I posted this originally as a continuation of the "fly and the cysclists". Maybe someone else besides gastel can have a go at it - the former is slightly preoccupied with his last few marriages. Whilst I hae a lot of sympathy for his position, seems to me his mind is not on the job - in a mkanner ...[text shortened]... ot. The question is, however, what is the length of the spiral that the bugs travelled?

Here's my solution:

At the beginning of the problem, the bugs sit at the four corners of a square. Because the bugs are all doing the same thing, the path of each bug is the same just rotated 90 degrees from the last one. Due to this symmetry, the bugs stay in a square configuration. The square itself just rotates and shrinks.

To simplify matters, we'll deal with the first bug only. It's velocity V will always be along the side length connected to the bug in front of it. We can break V into two components: one directed towards the centre of the square (Vr); and the other perpendicular to this (Vtheta). (By breaking the velocity into two parts, it's easy to see that Vr shrinks the square, while Vtheta rotates it.) Because of the square geometry, the values of Vr and Vtheta are as follows:

Vr = Vtheta = V/SQRT(2)

Now we can set up some equations:

(1) dr/dt = -Vr (this is negative because the square is shrinking)

(2) dtheta/dt = Vtheta/r (this is not simply Vtheta, because the rotational effect increases with decreasing r)

Solving (1), we get r = r0 - Vr*t. Subbing this result into (2), we get:

(3) dtheta/dt = Vtheta/(r0 - Vr*t)

Solving (3), we get:

(theta-theta0)/Vtheta = -(1/Vr)*ln[(r0 - Vr*t)/r0]

Since r0 - Vr*t = r, we can simplify and solve for r:

r = r0*e^(-Vr/Vtheta)*(theta-theta0)

Recall that Vr = Vtheta = V/SQRT(2). Subbing this into the above equation we get:

r = r0*e^(theta0-theta)

This gives us the path of the first bug in polar coordinates. The length of this path is the integral of r*dtheta from theta0 to theta, as follows:

L = int[r0*e^(theta0-theta)]dtheta

= -r0*e^(theta0-theta)] from: theta0...theta

= -r0*[e^(theta0-theta) - e^(theta0-theta0)]

= r0*[1 - e^(theta0-theta)]

= r0*[1 - 1/e^(theta-theta0)]

The path length is the limit of this expression as theta tends towards infinity, which becomes:

lim (theta--}inf) r = r0*[1 - 1/inf] = r0*[1 - 0] = r0

Therefore, the path length is equal to r0. Interestingly, the bugs will spiral an infinite number of times, but will do so in a finite amount of time and with a bounded path length.

My solution:

By symmetry, bug B's direction of movement is always perpendicular to A's. Therefore B's velocity has no component in the direction of A's velocity. Therefore A approaches B at the same speed as if B wasn't moving at all. So A will walk 1 meter.

Originally posted by David113
My solution:

By symmetry, bug B's direction of movement is always perpendicular to A's.

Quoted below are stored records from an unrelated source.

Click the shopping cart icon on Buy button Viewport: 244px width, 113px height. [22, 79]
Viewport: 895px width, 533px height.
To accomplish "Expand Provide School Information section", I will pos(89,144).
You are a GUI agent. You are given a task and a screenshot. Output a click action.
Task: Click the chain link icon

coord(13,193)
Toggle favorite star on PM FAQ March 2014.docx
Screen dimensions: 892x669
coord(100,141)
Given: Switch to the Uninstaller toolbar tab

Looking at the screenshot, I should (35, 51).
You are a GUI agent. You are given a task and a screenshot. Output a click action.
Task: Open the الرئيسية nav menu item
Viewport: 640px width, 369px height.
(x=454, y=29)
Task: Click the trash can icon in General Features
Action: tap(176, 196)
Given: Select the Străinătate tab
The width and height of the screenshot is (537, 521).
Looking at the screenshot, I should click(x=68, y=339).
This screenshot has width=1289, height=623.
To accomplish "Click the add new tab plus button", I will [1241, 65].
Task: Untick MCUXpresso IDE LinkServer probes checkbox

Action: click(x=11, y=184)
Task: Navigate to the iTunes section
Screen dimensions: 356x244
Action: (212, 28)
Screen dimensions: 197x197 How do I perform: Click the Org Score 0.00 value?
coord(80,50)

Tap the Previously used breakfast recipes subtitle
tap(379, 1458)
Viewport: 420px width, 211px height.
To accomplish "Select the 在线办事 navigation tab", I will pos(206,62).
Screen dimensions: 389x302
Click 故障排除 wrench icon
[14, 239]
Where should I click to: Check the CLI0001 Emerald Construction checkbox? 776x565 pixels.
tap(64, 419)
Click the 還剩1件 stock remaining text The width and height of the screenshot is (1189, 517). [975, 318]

Therefore B's velocity has no component in the direction of A's velocity. Therefore A approaches B at the same speed as if B wasn't moving at all. So A will walk 1 meter.

Congrats, David! Good thinking!

And congrats, PBE6, good maths!

Originally posted by David113
My solution:

By symmetry, bug B's direction of movement is always perpendicular to A's. Therefore B's velocity has no component in the direction of A's velocity. Therefore A approaches B at the same speed as if B wasn't moving at all. So A will walk 1 meter.

I love this solution 🙂

Originally posted by TheMaster37
I love this solution 🙂

I agree, it's very intuitive and clever. And unfortunately for me, it also makes my answer wrong...😕 The path length I came up with is too short, as r0 = SQRT(side length). I just tried putting my model into Excel, along with a different method using dx/dt and dy/dt, and the points came out the same, so I think the model is right, but something is definitely amiss...

However, just to make myself feel better 😀 the derived solution (once it's fixed) will work for any regular polygon arrangement of bugs.